Abstract

It is now recognized that bacteria bind to and colonize mucosal surfaces in a highly selective manner. After the organisms penetrate the nonspecific mechanical and cleansing forces, ligands (or adhesins) on the surface of the bacteria interact in a lock-and-key (or induced fit) fashion with complementary receptors on mucosal surfaces of the host. The adhesins are usually composed of proteins in the form of fimbriae or fibrillae and the receptors of glycolipids or glycoproteins. In group-A streptococci the adhesin, lipoteichoic acid (LTA), is anchored to a protein(s) on the surface of the bacterial cells and interacts through its lipid moiety with fibronectin molecules deposited on and bound to the epithelial cells.

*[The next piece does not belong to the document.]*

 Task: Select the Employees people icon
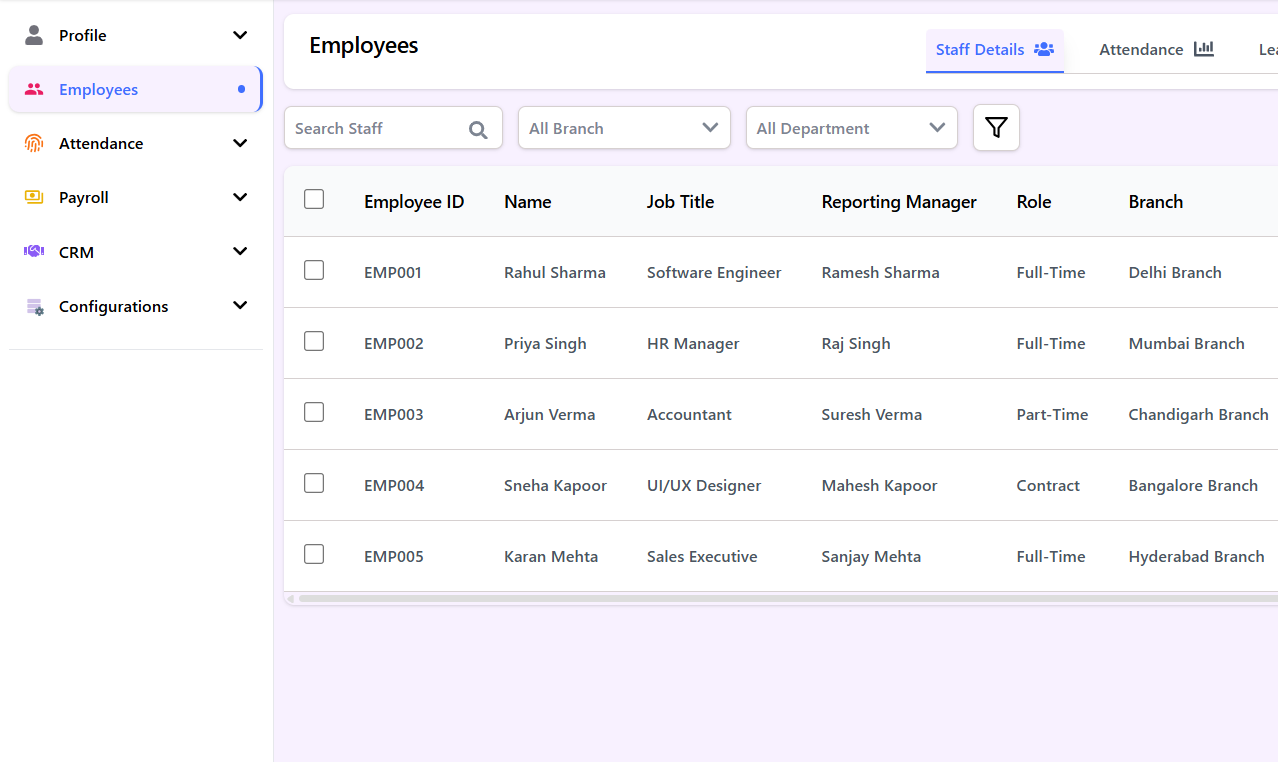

In an attempt to locate the region of fibronectin recognized by LTA and group-A streptococci, fibronectin was cleaved with thermolysin and the fragment mixture absorbed with Staphylococcus aureus or Streptococcus pyogenes. Staphylococci adsorbed several high molecular weight fragments as well as a 28- and a 23-kdalton fragment, whereas S. pyogenes cells absorbed only the 28-kdalton fragment completely. The adsorbtion of the fragments by S. pyogenes was blocked by LTA. Antibodies raised against a synthetic peptide copying the NH2 terminus of fibronectin reacted in a Western blot with the 28-kdalton fragment, indicating that S. pyogenes and its LTA react with the NH2-terminal region of fibronectin at a site distinct from that of S. aureus. Our findings are consistent with the idea that LTA mediates the attachment of group-A streptococci to fatty acid-binding sites of fibronectin deposited on mucosal epithelial cells.